Could you copy exactly the line that contains "view on map (54, 2118)" and every line after it to the end of the records, and nothing more?

Stored items
-- -- --

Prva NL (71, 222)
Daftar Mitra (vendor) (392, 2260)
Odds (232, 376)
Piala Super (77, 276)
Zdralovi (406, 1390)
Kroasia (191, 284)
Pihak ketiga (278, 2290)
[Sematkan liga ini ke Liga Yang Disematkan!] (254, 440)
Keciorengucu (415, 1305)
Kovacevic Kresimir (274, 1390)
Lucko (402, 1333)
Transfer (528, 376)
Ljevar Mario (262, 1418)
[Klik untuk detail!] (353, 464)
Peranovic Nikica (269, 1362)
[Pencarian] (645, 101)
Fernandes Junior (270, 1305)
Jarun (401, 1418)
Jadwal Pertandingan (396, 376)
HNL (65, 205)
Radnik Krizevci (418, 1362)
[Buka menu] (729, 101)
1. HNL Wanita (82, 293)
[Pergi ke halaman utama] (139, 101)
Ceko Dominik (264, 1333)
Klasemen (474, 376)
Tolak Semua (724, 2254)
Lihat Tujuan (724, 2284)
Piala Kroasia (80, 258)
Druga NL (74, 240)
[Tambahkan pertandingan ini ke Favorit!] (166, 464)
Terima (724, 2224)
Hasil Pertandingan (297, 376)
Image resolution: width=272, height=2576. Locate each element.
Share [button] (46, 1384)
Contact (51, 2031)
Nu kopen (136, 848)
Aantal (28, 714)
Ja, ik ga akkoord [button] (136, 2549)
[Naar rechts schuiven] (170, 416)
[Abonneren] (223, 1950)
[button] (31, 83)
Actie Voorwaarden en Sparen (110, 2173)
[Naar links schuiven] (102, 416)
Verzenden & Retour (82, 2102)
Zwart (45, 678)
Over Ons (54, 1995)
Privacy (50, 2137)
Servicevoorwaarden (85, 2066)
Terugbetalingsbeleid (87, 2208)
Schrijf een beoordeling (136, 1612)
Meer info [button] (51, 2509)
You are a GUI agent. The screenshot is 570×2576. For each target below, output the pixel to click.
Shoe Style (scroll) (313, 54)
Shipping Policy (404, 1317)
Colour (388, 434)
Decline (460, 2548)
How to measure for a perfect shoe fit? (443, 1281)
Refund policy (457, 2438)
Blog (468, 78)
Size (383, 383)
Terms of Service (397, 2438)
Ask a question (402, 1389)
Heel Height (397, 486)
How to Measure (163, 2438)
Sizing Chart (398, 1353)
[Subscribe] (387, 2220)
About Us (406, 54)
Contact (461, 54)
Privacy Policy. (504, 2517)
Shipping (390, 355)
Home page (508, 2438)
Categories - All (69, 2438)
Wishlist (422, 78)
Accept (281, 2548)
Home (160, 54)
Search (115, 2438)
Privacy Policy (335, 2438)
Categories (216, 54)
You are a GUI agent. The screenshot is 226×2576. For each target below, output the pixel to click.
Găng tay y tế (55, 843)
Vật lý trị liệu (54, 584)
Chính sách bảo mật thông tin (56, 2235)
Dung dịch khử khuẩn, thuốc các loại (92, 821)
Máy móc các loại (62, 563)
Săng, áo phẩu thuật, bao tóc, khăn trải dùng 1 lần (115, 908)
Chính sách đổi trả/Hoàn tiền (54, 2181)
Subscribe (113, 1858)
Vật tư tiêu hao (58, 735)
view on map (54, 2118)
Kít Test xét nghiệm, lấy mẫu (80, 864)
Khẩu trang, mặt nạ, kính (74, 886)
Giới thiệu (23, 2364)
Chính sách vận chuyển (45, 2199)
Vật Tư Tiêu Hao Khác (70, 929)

-- -- --

* [Task result]:
view on map (54, 2118)
Kít Test xét nghiệm, lấy mẫu (80, 864)
Khẩu trang, mặt nạ, kính (74, 886)
Giới thiệu (23, 2364)
Chính sách vận chuyển (45, 2199)
Vật Tư Tiêu Hao Khác (70, 929)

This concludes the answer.